*DATA FOR THIS EXERCISE*.
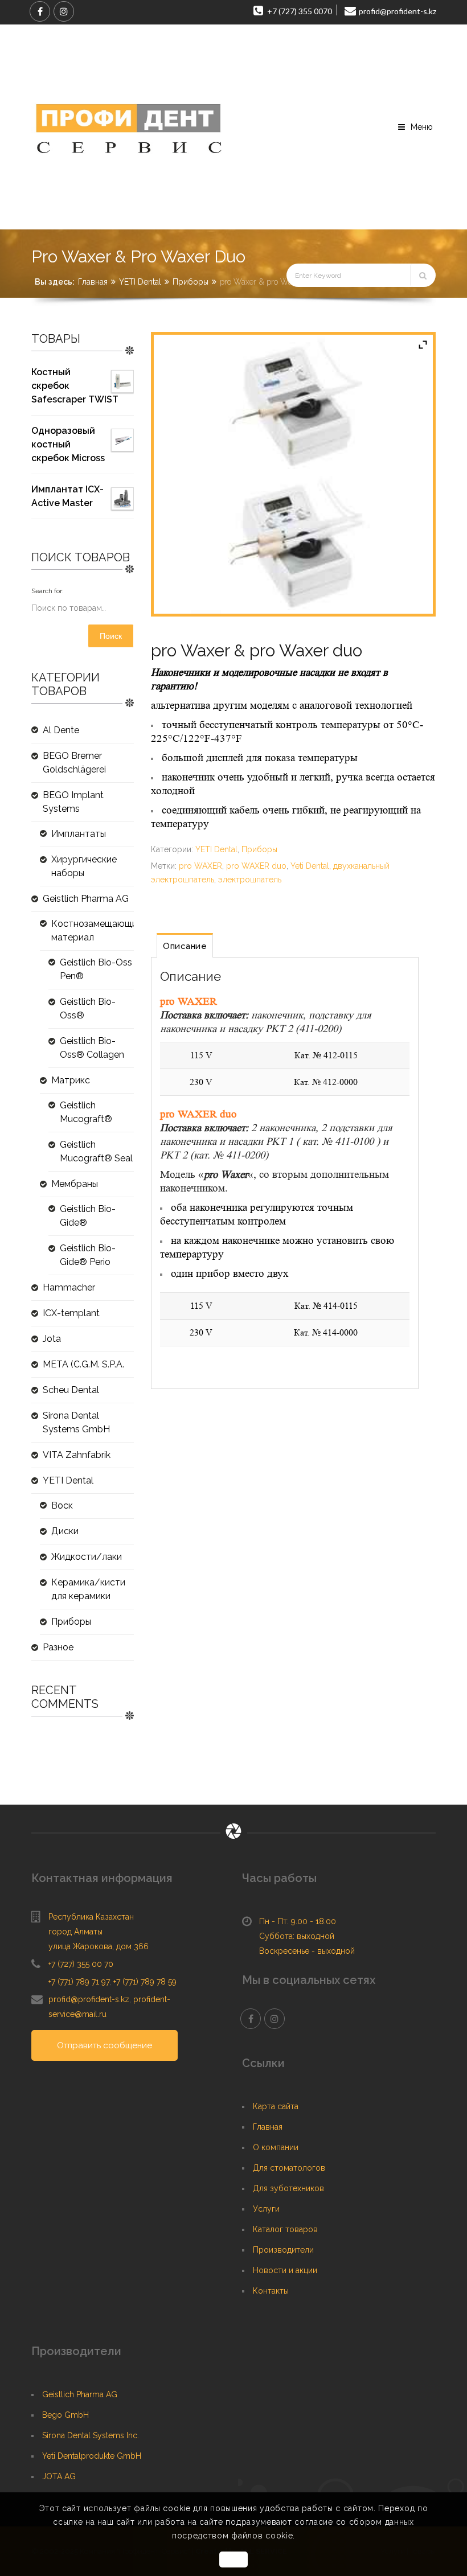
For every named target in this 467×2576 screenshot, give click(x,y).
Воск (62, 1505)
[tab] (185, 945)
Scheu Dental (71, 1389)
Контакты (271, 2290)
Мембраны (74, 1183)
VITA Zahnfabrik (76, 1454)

*WORK TASK*. Leaving the pictures out, output all of the listing exactly.

*TASK OUTPUT*.
For every named target in this 467×2576 screenshot, give click(x,y).
Воск (62, 1505)
[tab] (185, 945)
Scheu Dental (71, 1389)
Контакты (271, 2290)
Мембраны (74, 1183)
VITA Zahnfabrik (76, 1454)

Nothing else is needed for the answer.